* **Items from a data source**
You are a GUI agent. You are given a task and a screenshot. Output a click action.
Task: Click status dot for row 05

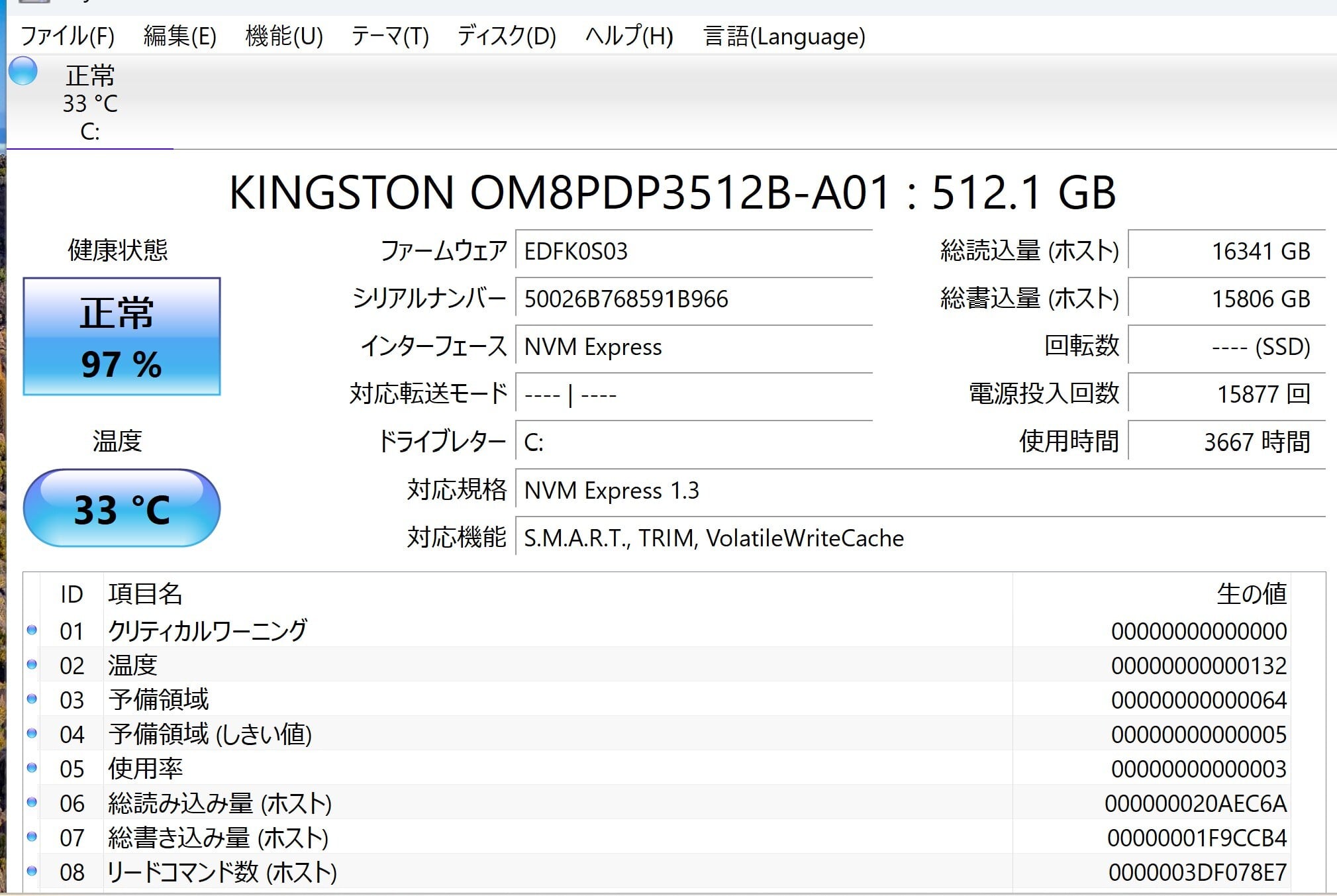[32, 768]
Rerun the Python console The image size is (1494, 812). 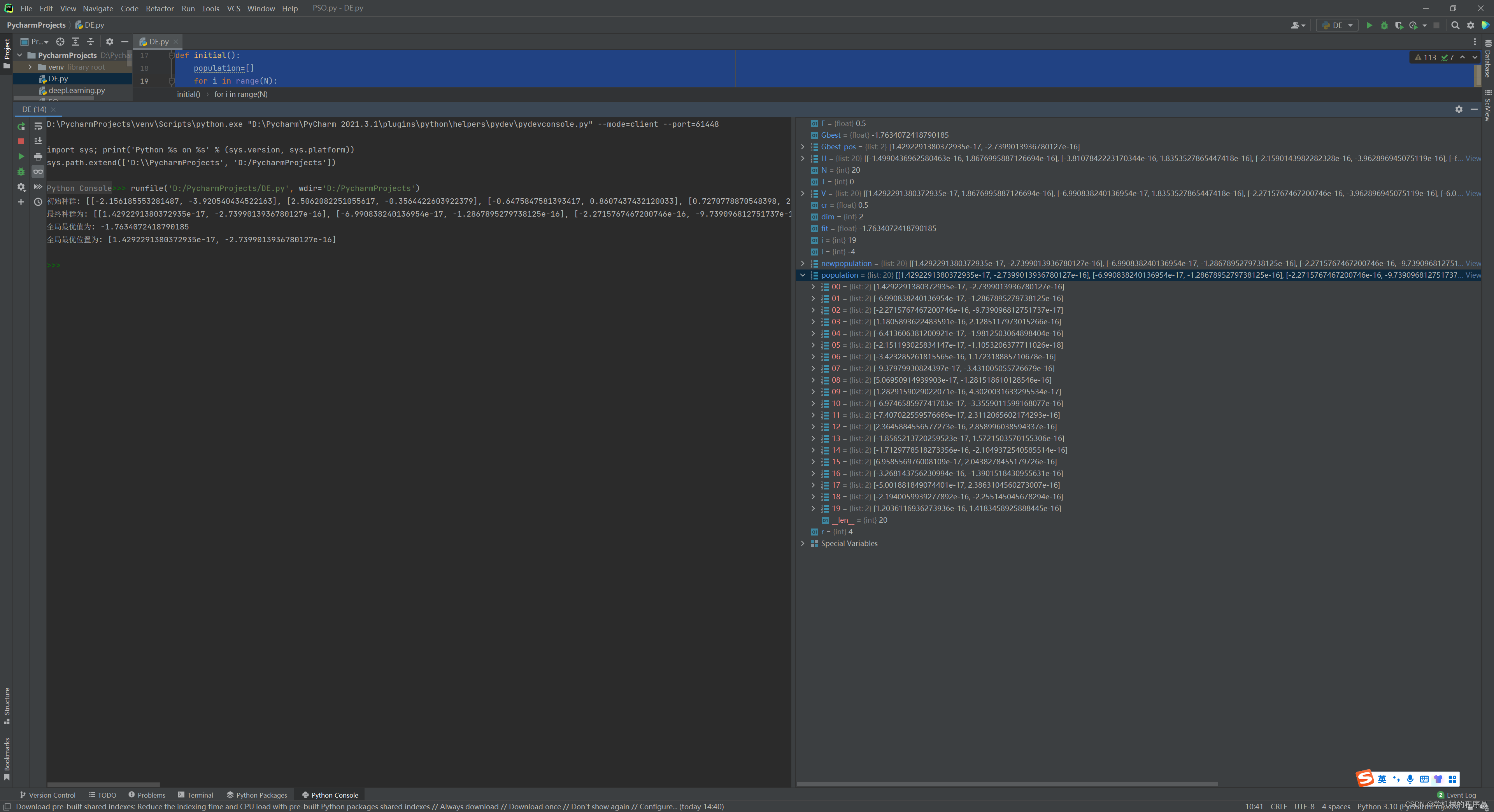pyautogui.click(x=21, y=126)
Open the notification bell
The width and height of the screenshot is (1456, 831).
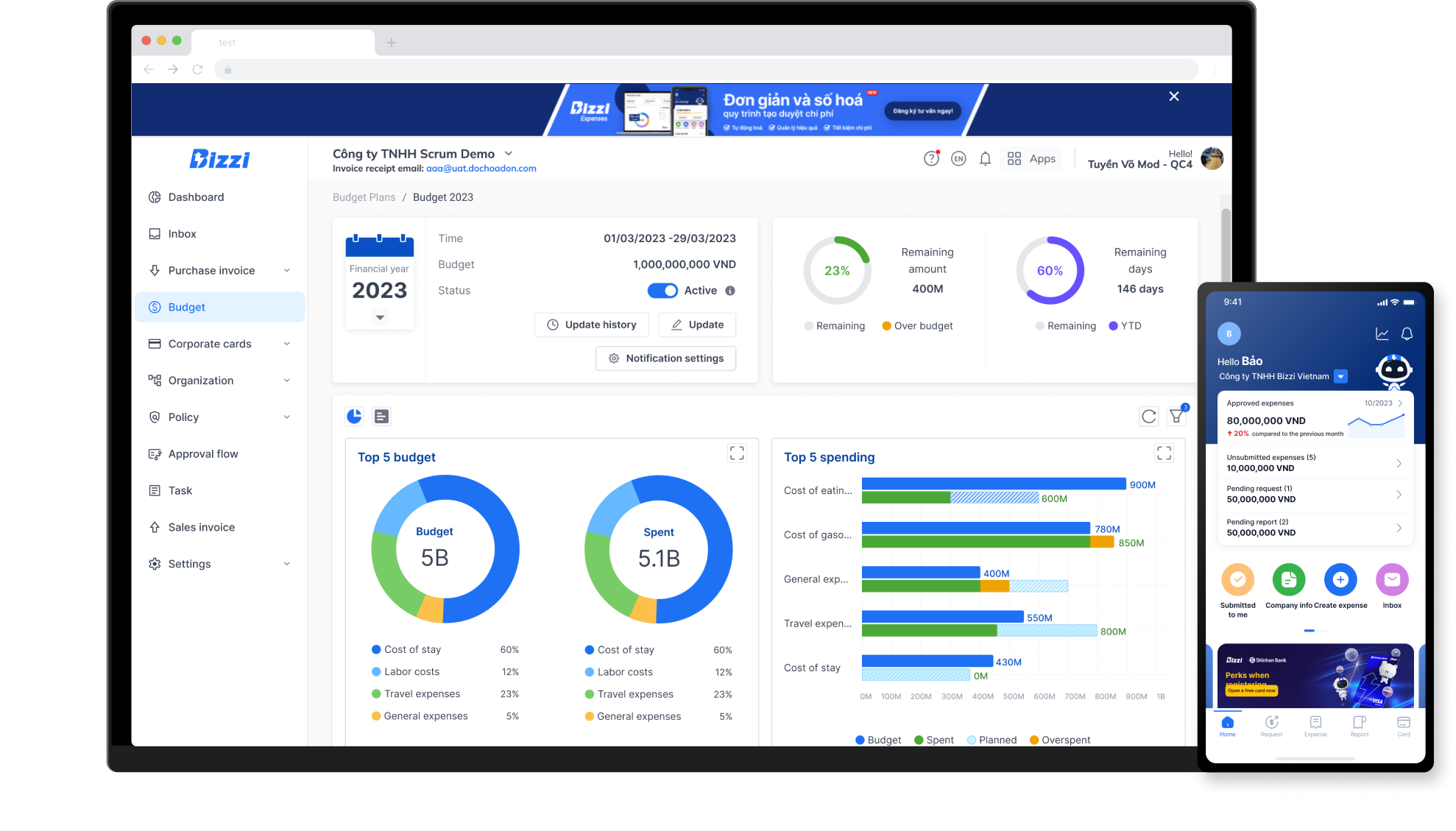(x=985, y=158)
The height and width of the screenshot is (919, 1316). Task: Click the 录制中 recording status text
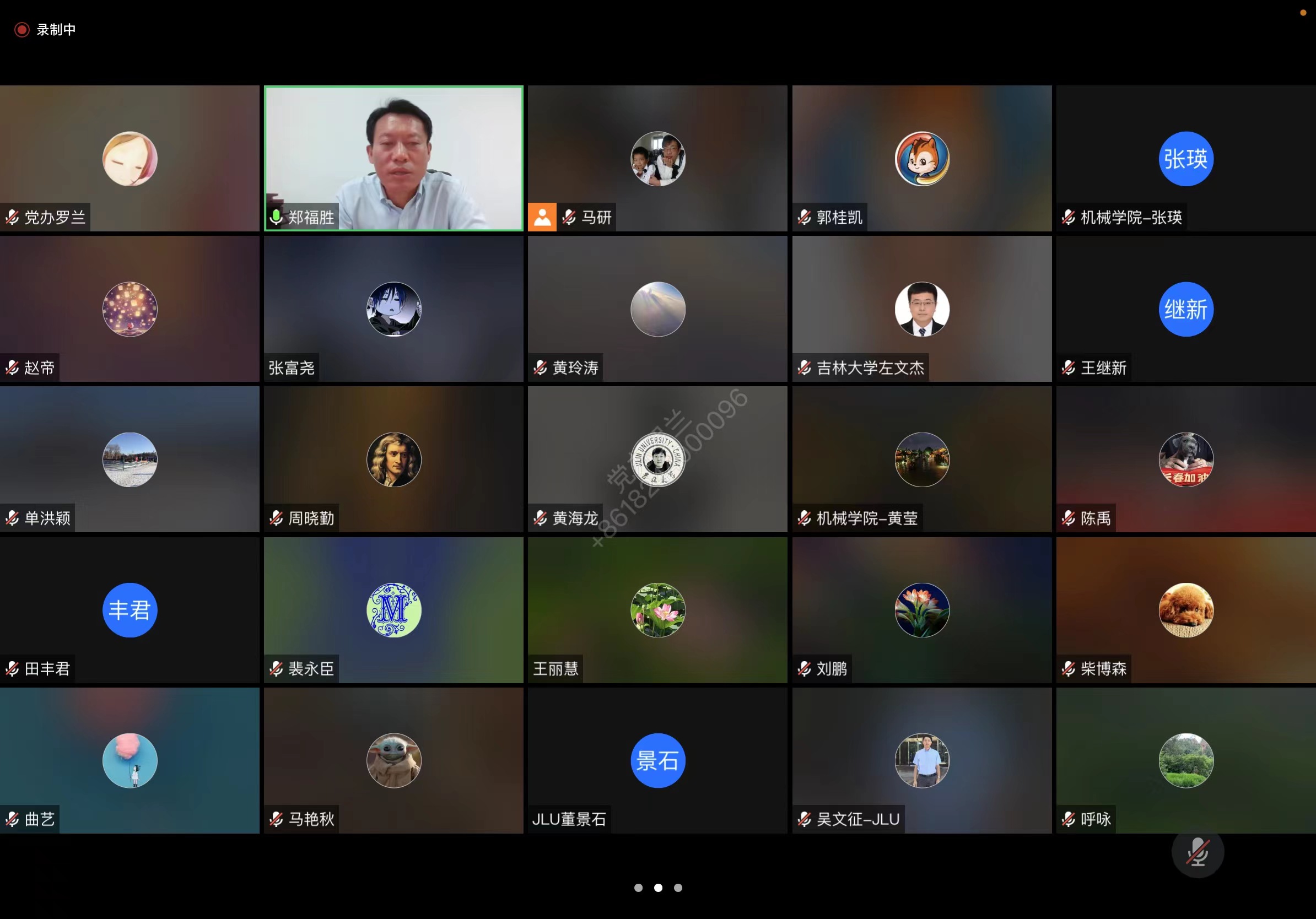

* **WORK REQUIRED**
Only the lines from the one containing "Open the notification bell" through the end of the records should be copied, exactly and with both ends included; the pictures should not.

* **RESULT OF THE TASK**
Open the notification bell
The width and height of the screenshot is (1456, 831).
(x=985, y=158)
The height and width of the screenshot is (919, 1316). Task: Click the 录制中 recording status text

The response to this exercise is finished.